After reading the listing below, copy it out exactly.

[[ Records supplied, beginning ]]

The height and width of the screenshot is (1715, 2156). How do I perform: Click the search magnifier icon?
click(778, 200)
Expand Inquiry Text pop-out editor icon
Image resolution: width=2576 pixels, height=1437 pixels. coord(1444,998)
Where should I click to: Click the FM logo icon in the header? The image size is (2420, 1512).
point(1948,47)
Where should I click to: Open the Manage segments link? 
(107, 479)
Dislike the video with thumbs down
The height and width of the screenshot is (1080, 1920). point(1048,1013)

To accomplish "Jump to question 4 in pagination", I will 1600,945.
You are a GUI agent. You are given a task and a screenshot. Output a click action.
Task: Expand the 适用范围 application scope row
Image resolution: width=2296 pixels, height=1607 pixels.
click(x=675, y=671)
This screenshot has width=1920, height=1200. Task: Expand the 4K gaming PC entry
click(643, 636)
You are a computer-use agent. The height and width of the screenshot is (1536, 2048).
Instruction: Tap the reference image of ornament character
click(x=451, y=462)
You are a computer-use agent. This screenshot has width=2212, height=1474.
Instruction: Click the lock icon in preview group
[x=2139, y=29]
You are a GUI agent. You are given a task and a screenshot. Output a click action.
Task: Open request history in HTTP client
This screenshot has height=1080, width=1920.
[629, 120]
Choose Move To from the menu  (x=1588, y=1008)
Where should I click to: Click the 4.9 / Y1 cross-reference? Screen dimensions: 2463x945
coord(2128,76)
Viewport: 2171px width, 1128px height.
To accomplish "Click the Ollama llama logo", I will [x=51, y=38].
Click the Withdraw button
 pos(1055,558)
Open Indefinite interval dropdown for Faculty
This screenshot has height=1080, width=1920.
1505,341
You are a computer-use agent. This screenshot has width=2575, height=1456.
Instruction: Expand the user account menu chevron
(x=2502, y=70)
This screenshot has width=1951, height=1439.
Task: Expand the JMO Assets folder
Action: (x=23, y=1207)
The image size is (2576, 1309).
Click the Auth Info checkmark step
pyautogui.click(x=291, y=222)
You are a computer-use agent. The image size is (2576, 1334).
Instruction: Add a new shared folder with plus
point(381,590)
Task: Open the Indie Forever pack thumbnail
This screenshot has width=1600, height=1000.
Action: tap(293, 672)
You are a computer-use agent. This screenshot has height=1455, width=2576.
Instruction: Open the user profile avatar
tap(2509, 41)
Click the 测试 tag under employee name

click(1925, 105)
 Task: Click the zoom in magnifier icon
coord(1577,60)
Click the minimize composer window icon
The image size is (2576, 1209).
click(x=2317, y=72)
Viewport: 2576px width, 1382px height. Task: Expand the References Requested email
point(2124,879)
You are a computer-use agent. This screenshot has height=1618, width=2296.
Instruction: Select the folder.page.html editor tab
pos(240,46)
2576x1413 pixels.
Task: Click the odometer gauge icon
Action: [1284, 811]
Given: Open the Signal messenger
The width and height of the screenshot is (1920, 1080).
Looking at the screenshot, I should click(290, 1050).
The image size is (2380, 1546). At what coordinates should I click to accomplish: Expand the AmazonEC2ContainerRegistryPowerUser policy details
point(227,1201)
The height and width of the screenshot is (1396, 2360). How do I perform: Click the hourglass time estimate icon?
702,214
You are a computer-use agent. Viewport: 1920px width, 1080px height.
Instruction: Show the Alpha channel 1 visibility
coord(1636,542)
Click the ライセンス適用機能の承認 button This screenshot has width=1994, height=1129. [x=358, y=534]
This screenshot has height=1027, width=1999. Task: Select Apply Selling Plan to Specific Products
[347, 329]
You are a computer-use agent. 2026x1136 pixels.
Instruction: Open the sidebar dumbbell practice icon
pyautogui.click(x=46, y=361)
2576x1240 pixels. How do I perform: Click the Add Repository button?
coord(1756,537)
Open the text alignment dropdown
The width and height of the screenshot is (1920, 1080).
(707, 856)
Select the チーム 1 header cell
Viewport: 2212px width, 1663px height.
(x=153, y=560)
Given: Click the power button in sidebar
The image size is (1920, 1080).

[[ Records supplied, end ]]

- _Task solution_:
The height and width of the screenshot is (1715, 2156). How do I perform: Click the search magnifier icon?
click(778, 200)
Expand Inquiry Text pop-out editor icon
Image resolution: width=2576 pixels, height=1437 pixels. coord(1444,998)
Where should I click to: Click the FM logo icon in the header? The image size is (2420, 1512).
point(1948,47)
Where should I click to: Open the Manage segments link? 
(107, 479)
Dislike the video with thumbs down
The height and width of the screenshot is (1080, 1920). point(1048,1013)

To accomplish "Jump to question 4 in pagination", I will 1600,945.
You are a GUI agent. You are given a task and a screenshot. Output a click action.
Task: Expand the 适用范围 application scope row
Image resolution: width=2296 pixels, height=1607 pixels.
click(x=675, y=671)
This screenshot has width=1920, height=1200. Task: Expand the 4K gaming PC entry
click(643, 636)
You are a computer-use agent. The height and width of the screenshot is (1536, 2048).
Instruction: Tap the reference image of ornament character
click(x=451, y=462)
You are a computer-use agent. This screenshot has width=2212, height=1474.
Instruction: Click the lock icon in preview group
[x=2139, y=29]
You are a GUI agent. You are given a task and a screenshot. Output a click action.
Task: Open request history in HTTP client
This screenshot has height=1080, width=1920.
[629, 120]
Choose Move To from the menu  (x=1588, y=1008)
Where should I click to: Click the 4.9 / Y1 cross-reference? Screen dimensions: 2463x945
coord(2128,76)
Viewport: 2171px width, 1128px height.
To accomplish "Click the Ollama llama logo", I will [x=51, y=38].
Click the Withdraw button
 pos(1055,558)
Open Indefinite interval dropdown for Faculty
This screenshot has height=1080, width=1920.
1505,341
You are a computer-use agent. This screenshot has width=2575, height=1456.
Instruction: Expand the user account menu chevron
(x=2502, y=70)
This screenshot has width=1951, height=1439.
Task: Expand the JMO Assets folder
Action: (x=23, y=1207)
The image size is (2576, 1309).
Click the Auth Info checkmark step
pyautogui.click(x=291, y=222)
You are a computer-use agent. The image size is (2576, 1334).
Instruction: Add a new shared folder with plus
point(381,590)
Task: Open the Indie Forever pack thumbnail
This screenshot has width=1600, height=1000.
Action: tap(293, 672)
You are a computer-use agent. This screenshot has height=1455, width=2576.
Instruction: Open the user profile avatar
tap(2509, 41)
Click the 测试 tag under employee name

click(1925, 105)
 Task: Click the zoom in magnifier icon
coord(1577,60)
Click the minimize composer window icon
The image size is (2576, 1209).
click(x=2317, y=72)
Viewport: 2576px width, 1382px height. Task: Expand the References Requested email
point(2124,879)
You are a computer-use agent. This screenshot has height=1618, width=2296.
Instruction: Select the folder.page.html editor tab
pos(240,46)
2576x1413 pixels.
Task: Click the odometer gauge icon
Action: [1284, 811]
Given: Open the Signal messenger
The width and height of the screenshot is (1920, 1080).
Looking at the screenshot, I should click(290, 1050).
The image size is (2380, 1546). At what coordinates should I click to accomplish: Expand the AmazonEC2ContainerRegistryPowerUser policy details
point(227,1201)
The height and width of the screenshot is (1396, 2360). How do I perform: Click the hourglass time estimate icon?
702,214
You are a computer-use agent. Viewport: 1920px width, 1080px height.
Instruction: Show the Alpha channel 1 visibility
coord(1636,542)
Click the ライセンス適用機能の承認 button This screenshot has width=1994, height=1129. [x=358, y=534]
This screenshot has height=1027, width=1999. Task: Select Apply Selling Plan to Specific Products
[347, 329]
You are a computer-use agent. 2026x1136 pixels.
Instruction: Open the sidebar dumbbell practice icon
pyautogui.click(x=46, y=361)
2576x1240 pixels. How do I perform: Click the Add Repository button?
coord(1756,537)
Open the text alignment dropdown
The width and height of the screenshot is (1920, 1080).
(707, 856)
Select the チーム 1 header cell
Viewport: 2212px width, 1663px height.
(x=153, y=560)
Given: Click the power button in sidebar
The image size is (1920, 1080).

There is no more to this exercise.